Task to complete ->
Reproduce the following records without alteration, beginning at the line that contains "The width and height of the screenshot is (1280, 432)." and stopping after the line that contains "Action: coord(533,372)".
◇ ◇ ◇ ◇
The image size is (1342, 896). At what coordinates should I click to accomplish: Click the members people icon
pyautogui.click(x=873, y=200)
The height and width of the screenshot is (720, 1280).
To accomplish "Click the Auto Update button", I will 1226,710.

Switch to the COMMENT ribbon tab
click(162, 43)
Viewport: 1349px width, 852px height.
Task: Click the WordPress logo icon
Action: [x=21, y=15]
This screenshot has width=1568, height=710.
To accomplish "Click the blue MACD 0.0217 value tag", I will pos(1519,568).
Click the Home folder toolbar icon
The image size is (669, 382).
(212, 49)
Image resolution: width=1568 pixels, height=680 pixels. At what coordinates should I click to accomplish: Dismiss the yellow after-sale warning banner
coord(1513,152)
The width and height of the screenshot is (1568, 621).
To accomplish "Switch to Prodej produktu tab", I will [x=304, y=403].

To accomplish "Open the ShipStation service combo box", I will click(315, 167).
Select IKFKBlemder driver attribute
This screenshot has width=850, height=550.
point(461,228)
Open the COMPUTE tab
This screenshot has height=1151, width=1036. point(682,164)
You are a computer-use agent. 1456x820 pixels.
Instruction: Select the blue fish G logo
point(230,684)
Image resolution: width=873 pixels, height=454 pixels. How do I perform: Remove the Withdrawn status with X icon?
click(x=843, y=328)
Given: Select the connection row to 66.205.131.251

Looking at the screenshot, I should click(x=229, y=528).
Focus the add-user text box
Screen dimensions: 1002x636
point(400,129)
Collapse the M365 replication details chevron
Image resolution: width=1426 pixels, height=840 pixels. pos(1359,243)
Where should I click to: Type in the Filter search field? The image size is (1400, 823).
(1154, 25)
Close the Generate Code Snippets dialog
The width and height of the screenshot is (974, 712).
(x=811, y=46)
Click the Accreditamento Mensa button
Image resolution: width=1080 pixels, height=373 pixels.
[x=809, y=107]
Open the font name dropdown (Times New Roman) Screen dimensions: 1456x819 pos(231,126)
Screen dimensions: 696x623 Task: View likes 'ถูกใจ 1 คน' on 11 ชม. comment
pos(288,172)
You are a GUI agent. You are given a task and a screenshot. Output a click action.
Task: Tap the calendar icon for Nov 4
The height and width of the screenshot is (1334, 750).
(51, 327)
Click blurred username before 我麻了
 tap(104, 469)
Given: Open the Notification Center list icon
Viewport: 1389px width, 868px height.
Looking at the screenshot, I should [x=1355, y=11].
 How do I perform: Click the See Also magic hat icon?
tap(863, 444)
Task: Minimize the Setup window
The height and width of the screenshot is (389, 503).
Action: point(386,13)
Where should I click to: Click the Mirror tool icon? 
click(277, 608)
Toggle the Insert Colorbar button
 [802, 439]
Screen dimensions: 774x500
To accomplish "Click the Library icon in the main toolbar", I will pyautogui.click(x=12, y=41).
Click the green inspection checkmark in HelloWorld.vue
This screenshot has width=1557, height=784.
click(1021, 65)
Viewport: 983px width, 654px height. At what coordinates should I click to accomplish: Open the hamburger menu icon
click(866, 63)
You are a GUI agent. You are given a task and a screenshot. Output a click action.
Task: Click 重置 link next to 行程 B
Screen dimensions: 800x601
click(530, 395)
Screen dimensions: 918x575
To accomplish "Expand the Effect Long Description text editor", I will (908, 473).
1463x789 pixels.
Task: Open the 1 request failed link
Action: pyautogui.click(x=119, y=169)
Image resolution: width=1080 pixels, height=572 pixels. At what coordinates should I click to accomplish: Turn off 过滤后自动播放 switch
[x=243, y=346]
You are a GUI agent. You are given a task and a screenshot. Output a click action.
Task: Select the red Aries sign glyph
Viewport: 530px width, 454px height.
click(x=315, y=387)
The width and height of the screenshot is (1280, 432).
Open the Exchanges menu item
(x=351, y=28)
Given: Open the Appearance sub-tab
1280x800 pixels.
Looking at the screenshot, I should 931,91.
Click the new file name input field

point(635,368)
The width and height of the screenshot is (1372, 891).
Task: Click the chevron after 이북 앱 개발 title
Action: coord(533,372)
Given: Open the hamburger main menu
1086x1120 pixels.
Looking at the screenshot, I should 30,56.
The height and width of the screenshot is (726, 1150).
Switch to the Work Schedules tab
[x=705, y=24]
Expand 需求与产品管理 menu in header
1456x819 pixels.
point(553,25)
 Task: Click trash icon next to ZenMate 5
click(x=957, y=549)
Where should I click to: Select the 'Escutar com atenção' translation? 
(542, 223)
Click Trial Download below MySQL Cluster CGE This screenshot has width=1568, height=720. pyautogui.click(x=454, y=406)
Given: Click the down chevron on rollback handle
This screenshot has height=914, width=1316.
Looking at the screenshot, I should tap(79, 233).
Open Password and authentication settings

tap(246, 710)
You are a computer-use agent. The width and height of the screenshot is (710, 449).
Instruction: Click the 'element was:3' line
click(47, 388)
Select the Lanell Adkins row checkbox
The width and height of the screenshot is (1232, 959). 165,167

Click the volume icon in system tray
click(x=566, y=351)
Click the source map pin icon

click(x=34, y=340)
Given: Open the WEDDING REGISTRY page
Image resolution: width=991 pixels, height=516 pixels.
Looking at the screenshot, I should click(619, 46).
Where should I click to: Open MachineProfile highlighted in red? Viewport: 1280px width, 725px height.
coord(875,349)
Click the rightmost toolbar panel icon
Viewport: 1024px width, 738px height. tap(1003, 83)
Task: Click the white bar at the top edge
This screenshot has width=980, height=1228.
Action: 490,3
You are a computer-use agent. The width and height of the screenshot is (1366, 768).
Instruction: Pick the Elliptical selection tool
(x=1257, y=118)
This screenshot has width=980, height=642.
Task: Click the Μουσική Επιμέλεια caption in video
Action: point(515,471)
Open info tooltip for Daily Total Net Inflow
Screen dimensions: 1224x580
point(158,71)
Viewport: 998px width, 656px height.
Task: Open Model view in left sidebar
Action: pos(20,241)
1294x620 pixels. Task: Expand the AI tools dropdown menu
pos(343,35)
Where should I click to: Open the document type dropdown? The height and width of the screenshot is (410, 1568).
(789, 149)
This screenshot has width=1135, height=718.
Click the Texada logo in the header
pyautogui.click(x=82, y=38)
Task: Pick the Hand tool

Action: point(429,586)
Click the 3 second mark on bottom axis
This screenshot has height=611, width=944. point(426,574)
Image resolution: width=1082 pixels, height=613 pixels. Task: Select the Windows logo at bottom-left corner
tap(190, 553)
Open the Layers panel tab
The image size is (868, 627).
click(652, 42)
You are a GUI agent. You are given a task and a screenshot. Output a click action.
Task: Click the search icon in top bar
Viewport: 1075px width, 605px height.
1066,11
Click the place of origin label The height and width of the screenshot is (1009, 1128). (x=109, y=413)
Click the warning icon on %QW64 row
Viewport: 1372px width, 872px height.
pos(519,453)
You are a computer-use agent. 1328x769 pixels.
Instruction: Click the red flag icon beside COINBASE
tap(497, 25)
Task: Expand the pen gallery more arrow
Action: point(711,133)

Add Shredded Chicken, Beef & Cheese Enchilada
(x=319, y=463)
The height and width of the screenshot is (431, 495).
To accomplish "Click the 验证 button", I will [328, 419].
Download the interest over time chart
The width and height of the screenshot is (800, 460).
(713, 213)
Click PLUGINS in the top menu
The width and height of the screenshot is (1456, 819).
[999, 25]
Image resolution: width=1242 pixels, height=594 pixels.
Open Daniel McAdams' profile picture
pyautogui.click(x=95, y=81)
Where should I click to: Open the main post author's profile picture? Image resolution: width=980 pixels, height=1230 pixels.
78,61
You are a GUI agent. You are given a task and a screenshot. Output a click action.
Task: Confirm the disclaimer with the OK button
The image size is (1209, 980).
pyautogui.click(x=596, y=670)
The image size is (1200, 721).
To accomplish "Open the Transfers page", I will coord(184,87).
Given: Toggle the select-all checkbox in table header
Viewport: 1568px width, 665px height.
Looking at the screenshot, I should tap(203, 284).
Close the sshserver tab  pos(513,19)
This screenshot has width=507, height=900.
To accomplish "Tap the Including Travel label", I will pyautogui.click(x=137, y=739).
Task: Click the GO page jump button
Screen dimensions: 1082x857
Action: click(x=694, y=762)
◇ ◇ ◇ ◇
The response ->
The width and height of the screenshot is (1280, 432).
Open the Exchanges menu item
(x=351, y=28)
Given: Open the Appearance sub-tab
1280x800 pixels.
Looking at the screenshot, I should 931,91.
Click the new file name input field

point(635,368)
The width and height of the screenshot is (1372, 891).
Task: Click the chevron after 이북 앱 개발 title
Action: coord(533,372)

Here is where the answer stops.